Every Friday evening for two years the Followers have gathered here and sought the Lord’s blessing on their work, hearing what he has to say to them through Scripture or prophecy, praying earnestly for more people to find his grace.

Tonight Addison is infinitely weary. Two years and it comes to this. He stands outside the room feeling as striking as ever in his lozenge waistcoat but with an indecision that must surely be visible to all when they turn up. With only minutes to go, he glances down and the colours of the diamond shapes on the garment merge and dance and mock as he tries to focus on them; his vision for the church is equally illusive. It will be obvious to everyone that he can’t manage, that he is a target for anyone who dislikes what the Lord is doing. Did not the Lord bring him and Carla together? Was not the baby part of that contract? Did not God bring Helen into his home so that she could be helped to see what the stumbling blocks in her own life were? He has tried so hard to be right… Maybe that’s where he’s gone wrong. That old paradox, faith not works is what counts; but faith without works is dead. Is he to be penalised for producing works to back up his belief?

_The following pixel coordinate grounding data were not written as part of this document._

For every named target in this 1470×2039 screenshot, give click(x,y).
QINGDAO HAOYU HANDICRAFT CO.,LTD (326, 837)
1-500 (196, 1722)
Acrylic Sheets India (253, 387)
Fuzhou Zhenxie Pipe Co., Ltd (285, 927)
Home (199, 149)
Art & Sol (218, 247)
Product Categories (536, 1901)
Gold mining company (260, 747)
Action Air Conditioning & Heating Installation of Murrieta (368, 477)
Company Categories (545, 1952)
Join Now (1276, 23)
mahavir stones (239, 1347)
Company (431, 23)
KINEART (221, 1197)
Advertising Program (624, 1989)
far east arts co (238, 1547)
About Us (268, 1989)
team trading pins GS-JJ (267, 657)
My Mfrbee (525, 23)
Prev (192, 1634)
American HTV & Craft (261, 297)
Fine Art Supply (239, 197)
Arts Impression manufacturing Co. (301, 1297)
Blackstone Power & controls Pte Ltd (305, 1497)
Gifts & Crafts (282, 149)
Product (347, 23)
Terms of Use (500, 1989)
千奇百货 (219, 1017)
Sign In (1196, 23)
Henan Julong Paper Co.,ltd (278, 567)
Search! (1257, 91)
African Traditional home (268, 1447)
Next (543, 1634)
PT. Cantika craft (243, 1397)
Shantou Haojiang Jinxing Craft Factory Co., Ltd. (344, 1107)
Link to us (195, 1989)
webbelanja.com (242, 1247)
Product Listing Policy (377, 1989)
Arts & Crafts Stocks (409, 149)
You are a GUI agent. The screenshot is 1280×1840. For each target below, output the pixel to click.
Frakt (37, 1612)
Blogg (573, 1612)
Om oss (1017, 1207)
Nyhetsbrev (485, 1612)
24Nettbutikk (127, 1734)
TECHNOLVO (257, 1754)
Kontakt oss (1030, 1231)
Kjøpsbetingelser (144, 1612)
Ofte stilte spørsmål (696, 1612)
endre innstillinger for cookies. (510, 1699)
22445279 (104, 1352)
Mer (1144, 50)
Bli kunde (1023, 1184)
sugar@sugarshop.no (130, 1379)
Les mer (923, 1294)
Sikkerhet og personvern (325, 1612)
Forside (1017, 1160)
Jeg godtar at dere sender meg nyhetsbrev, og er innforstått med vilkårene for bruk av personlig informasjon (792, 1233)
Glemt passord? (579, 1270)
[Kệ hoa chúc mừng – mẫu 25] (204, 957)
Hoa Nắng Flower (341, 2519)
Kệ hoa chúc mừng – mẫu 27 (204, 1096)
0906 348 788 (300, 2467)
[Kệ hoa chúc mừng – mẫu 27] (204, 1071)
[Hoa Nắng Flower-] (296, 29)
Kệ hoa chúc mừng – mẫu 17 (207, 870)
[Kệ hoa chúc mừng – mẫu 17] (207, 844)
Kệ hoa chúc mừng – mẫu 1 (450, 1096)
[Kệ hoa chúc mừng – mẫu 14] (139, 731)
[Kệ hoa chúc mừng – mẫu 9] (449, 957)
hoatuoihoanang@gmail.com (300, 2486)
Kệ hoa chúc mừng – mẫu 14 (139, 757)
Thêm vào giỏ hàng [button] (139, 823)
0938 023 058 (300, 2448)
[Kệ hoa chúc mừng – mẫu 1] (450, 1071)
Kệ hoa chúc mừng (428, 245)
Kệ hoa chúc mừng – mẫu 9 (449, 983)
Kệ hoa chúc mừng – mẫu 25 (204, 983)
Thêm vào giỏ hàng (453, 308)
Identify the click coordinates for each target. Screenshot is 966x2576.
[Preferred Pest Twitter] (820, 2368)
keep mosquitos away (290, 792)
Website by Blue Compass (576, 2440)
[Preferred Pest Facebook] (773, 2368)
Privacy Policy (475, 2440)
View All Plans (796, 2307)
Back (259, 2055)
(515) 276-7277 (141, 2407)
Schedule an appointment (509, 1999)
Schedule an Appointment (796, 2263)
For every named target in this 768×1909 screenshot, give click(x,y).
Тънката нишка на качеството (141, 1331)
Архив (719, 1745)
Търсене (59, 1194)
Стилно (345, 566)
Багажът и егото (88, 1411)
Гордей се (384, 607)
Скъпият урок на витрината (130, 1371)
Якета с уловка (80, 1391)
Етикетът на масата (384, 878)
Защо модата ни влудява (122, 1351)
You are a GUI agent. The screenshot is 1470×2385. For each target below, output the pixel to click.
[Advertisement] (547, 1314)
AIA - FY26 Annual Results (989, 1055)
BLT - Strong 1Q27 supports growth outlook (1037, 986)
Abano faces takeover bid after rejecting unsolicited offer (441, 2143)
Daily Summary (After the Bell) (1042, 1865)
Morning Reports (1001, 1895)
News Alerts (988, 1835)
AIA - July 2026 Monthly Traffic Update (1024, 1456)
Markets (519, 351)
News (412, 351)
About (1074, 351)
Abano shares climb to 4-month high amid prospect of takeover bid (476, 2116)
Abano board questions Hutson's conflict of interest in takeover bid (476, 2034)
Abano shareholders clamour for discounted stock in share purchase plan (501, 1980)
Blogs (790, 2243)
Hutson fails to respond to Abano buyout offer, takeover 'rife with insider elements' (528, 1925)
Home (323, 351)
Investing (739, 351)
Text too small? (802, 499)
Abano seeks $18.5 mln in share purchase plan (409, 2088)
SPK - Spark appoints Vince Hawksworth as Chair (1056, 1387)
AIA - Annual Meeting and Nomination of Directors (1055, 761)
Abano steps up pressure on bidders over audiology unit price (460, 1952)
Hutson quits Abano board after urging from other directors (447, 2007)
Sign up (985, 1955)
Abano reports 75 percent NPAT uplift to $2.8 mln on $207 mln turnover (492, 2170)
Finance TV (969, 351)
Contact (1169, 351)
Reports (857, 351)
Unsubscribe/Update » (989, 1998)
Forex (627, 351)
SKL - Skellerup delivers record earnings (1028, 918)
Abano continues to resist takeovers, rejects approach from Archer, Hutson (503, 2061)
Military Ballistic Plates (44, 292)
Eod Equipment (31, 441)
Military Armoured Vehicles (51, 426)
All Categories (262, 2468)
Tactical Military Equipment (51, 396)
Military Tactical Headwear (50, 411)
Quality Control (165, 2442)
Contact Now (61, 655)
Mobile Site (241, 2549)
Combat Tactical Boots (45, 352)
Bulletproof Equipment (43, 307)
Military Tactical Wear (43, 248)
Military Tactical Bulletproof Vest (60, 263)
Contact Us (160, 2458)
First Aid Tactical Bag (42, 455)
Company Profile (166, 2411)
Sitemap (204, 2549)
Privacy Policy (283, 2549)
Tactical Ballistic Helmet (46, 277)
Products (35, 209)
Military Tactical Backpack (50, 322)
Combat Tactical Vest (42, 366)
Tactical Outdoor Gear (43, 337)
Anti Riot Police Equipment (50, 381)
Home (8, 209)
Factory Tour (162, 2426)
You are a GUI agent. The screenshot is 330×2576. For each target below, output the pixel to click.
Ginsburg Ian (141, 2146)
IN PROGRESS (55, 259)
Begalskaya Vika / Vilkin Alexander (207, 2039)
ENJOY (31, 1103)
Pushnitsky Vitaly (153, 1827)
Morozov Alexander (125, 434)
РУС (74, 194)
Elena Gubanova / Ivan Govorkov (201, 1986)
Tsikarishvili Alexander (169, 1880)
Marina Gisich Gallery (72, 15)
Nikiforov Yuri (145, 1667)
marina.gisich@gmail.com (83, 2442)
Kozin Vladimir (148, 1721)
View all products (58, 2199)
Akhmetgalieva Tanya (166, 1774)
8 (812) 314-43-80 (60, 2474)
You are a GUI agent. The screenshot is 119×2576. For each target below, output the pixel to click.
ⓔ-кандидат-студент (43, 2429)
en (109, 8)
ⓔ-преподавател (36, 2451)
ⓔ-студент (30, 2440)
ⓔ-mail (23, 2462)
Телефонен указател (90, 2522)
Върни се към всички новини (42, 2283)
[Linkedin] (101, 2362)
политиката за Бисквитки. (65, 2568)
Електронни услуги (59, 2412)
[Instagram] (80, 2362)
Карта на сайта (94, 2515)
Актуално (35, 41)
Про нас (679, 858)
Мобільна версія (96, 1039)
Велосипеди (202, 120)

At least there is Carla. The memory of their first union last Sunday is sweet in his mouth. Yes, perhaps it is still true: a threefold cord is not easily broken. O God, hold your ends tight, he prays as the crowd of people starts pouring through the main doorways, laughing and commenting on the shower of rain that has just started. If it keeps their attention, they will not notice he is so weary. He can hardly distinguish one face from another, and certainly cannot greet them all. They’re pushing through in groups in a way that would normally fill him with pride in their commitment. Today, he only pretends to notice them all.